EXERCISE REQUIREMENTS :: Every line of the entries below that mentions "folder" is to be copied out.

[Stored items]
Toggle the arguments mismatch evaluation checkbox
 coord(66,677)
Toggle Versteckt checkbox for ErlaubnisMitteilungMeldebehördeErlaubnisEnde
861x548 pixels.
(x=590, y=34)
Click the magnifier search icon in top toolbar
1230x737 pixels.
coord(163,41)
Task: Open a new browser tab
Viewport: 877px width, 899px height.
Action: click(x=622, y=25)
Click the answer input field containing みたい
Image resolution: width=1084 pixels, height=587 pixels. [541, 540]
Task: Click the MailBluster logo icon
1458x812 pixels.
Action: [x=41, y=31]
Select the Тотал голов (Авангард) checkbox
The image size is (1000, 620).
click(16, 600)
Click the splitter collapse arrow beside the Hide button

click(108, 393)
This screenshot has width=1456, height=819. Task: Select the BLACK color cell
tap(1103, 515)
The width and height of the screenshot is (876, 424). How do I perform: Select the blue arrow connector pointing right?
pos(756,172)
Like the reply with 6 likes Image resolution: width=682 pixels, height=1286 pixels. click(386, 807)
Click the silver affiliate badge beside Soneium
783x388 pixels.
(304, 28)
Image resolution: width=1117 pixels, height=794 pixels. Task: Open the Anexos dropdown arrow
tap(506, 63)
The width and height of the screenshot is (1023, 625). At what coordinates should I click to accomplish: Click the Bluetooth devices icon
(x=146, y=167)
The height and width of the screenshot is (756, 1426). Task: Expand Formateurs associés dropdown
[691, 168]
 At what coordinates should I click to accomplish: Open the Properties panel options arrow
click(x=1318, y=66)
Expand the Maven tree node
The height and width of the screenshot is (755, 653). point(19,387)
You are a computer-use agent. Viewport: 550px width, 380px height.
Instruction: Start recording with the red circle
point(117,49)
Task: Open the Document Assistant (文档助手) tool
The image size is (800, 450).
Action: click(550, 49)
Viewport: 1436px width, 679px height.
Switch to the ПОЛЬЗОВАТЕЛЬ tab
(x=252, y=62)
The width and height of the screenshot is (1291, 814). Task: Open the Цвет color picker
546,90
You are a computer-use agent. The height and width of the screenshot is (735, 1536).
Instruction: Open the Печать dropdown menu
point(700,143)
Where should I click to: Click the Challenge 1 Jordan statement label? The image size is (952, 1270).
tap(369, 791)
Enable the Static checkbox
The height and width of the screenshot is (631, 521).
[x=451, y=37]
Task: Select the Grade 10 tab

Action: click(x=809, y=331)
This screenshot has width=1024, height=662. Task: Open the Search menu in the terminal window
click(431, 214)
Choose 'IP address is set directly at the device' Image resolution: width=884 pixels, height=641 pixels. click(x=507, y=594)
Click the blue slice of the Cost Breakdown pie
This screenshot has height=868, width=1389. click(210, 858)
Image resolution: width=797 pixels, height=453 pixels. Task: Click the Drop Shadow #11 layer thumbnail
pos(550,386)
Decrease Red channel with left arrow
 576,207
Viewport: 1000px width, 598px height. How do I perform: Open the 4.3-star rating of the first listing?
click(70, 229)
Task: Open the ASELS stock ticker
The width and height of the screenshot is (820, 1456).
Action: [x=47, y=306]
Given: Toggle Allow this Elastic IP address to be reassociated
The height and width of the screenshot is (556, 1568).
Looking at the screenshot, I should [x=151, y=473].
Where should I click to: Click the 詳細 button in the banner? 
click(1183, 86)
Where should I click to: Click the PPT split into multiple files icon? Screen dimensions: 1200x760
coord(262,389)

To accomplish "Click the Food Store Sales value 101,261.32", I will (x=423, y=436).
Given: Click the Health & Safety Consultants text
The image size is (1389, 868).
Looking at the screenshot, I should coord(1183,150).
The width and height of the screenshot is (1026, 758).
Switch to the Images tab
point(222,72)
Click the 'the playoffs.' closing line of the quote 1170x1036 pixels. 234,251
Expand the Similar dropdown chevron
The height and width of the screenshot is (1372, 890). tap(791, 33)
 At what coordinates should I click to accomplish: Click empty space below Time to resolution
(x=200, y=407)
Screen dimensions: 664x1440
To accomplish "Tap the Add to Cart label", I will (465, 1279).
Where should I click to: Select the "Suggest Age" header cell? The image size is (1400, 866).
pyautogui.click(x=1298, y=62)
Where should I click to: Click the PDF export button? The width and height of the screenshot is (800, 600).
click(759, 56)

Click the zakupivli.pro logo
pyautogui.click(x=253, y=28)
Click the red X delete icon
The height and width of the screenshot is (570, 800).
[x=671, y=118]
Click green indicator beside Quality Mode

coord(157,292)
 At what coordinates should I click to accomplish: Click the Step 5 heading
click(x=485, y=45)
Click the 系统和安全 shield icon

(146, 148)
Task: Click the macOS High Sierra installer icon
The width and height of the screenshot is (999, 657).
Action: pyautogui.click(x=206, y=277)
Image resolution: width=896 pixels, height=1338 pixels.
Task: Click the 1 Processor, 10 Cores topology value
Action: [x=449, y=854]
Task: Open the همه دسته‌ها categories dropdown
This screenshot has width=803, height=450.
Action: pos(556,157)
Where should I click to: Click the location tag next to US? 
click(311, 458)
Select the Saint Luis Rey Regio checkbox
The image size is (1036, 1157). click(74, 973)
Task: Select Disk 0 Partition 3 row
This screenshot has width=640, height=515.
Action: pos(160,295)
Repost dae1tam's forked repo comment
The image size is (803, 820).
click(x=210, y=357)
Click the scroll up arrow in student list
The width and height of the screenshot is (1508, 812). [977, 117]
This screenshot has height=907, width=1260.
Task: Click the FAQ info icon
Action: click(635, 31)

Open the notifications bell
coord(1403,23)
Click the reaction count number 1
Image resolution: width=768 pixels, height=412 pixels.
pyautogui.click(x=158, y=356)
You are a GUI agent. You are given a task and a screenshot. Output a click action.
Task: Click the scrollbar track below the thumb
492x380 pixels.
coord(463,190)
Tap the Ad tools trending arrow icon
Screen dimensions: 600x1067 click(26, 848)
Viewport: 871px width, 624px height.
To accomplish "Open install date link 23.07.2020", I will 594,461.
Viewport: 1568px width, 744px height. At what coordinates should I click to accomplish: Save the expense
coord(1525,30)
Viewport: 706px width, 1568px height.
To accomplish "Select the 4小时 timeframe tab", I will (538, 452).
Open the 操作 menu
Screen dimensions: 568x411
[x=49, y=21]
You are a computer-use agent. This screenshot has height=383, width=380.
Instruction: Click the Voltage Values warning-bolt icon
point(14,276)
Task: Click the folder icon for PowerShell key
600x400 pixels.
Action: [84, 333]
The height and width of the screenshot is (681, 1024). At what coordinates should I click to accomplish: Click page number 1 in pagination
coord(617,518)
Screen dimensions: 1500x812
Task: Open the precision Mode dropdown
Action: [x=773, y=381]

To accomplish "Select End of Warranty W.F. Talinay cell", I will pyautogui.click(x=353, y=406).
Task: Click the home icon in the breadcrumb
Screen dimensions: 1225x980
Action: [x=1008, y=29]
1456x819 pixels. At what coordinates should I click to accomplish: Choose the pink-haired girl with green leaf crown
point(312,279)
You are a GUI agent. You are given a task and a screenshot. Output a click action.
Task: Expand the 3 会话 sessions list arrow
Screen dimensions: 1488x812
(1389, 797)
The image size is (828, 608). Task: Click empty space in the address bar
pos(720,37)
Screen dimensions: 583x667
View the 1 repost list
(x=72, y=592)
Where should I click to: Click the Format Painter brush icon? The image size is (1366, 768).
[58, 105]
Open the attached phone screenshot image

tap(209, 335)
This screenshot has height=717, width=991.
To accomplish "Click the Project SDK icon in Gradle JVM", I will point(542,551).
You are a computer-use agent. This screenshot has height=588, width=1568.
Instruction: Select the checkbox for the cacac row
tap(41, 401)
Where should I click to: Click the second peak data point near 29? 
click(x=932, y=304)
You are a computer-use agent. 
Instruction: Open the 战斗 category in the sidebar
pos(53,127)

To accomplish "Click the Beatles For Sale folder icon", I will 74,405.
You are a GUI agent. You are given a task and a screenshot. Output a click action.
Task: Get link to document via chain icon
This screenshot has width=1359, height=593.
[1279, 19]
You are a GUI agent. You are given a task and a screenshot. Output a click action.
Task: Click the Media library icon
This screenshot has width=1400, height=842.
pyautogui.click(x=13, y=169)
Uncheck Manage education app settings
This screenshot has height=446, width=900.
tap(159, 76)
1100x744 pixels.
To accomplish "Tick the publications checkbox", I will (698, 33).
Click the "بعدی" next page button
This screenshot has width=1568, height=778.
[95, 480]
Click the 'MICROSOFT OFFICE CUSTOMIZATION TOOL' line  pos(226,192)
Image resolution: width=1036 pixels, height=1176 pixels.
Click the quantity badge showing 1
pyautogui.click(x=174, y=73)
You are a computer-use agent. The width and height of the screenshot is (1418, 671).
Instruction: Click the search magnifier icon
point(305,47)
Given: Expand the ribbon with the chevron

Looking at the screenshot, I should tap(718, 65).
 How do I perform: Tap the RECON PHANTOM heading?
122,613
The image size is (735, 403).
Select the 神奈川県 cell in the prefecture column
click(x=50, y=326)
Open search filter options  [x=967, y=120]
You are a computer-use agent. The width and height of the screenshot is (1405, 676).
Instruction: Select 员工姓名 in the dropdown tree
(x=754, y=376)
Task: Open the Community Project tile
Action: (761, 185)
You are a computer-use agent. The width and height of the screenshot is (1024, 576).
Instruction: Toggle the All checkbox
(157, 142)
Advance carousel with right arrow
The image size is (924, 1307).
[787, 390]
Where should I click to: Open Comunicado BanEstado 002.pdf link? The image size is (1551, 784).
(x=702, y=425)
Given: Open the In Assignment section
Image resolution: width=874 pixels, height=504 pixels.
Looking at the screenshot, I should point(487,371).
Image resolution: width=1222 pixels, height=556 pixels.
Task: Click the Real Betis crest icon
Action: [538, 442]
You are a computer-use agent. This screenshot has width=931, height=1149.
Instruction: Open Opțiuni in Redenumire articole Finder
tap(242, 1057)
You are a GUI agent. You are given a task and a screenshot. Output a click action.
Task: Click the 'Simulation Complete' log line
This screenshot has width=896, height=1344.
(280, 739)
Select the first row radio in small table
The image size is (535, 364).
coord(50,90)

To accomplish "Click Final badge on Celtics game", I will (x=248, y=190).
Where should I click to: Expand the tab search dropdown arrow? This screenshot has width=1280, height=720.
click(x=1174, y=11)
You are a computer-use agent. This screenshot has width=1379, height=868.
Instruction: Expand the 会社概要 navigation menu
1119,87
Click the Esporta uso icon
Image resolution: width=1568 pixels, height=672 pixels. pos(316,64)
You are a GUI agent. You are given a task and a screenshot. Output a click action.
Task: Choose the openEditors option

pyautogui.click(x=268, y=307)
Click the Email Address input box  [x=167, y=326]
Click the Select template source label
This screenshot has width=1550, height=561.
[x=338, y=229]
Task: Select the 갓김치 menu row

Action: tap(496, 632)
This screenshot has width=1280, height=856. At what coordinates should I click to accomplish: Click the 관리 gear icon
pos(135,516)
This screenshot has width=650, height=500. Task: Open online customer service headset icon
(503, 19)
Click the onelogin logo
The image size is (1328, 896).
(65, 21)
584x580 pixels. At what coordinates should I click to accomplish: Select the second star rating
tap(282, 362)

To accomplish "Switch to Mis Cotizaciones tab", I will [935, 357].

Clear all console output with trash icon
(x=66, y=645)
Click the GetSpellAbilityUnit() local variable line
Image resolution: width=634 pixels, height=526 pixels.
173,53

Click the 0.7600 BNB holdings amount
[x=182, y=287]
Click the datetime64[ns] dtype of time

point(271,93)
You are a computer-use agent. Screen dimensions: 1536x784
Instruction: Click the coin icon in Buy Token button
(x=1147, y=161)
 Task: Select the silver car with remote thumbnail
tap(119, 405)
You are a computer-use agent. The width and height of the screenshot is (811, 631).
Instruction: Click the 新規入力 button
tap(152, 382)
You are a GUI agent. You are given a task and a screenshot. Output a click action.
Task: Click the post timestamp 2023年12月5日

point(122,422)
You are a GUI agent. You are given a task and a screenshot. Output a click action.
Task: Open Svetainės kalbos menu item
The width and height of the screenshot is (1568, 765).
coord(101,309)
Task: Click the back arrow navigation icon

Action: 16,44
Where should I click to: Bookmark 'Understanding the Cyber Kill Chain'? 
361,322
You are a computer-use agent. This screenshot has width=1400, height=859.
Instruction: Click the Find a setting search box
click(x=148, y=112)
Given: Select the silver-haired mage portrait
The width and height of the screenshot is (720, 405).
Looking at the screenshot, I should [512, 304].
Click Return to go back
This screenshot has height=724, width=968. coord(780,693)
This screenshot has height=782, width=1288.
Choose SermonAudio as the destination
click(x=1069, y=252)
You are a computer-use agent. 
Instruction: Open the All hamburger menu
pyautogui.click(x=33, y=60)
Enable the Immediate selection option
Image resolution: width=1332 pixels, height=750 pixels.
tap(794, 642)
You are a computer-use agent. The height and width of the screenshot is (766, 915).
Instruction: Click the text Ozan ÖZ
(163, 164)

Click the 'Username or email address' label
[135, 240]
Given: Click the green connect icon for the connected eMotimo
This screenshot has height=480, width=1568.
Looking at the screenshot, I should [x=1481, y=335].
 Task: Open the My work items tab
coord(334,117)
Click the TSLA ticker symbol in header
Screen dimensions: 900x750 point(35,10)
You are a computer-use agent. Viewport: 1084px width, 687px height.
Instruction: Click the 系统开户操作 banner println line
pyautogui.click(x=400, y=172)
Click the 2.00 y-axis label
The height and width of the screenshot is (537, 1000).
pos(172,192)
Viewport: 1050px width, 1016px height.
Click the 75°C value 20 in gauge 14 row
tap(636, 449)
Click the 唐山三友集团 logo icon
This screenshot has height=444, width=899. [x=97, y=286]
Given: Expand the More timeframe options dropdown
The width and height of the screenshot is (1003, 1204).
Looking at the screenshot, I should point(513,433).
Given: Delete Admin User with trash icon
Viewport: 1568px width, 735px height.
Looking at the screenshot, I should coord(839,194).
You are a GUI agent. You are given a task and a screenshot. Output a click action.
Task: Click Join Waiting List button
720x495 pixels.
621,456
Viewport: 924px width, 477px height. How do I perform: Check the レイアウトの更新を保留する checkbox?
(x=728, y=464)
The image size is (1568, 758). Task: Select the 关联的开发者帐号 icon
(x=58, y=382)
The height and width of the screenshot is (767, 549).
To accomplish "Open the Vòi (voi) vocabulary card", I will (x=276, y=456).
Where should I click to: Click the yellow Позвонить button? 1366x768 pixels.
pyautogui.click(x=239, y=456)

RESPONSE TO THIS EXERCISE ::
Task: Click the folder icon for PowerShell key
To accomplish "Click the Beatles For Sale folder icon", I will 74,405.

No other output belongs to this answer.